**Task inputs**:
━━━━━━━━━━
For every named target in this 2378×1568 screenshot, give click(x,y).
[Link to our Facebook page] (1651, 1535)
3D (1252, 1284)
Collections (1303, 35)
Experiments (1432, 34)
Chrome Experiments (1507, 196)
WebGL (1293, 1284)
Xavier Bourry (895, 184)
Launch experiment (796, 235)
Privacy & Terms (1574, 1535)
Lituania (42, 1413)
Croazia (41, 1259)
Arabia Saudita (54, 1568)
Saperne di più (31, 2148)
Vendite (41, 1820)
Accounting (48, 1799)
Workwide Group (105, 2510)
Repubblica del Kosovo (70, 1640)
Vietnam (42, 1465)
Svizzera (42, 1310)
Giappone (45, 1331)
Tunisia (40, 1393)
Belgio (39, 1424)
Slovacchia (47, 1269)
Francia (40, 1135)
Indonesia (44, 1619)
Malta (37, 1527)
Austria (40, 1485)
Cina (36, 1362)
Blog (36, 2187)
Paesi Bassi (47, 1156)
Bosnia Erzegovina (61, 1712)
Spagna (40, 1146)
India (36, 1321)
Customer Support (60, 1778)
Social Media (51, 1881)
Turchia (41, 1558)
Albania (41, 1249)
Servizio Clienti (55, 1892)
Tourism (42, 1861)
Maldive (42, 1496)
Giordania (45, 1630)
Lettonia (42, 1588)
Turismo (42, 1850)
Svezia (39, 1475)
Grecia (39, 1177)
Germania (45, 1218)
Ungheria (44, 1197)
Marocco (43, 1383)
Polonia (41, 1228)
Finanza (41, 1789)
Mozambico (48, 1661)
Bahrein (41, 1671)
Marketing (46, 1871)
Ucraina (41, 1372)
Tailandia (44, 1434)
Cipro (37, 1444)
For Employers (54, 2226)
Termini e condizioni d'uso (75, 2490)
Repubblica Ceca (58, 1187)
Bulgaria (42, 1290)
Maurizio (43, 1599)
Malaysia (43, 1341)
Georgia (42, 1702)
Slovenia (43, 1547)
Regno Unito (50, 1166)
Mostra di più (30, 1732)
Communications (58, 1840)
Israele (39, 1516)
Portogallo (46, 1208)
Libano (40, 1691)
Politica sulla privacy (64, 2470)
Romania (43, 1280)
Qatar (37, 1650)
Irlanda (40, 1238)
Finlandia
━━━━━━━━━━
**Exercise aim**: Within the data, how many lines hold the word "Repubblica"? State only that number.

**Exercise response**: 2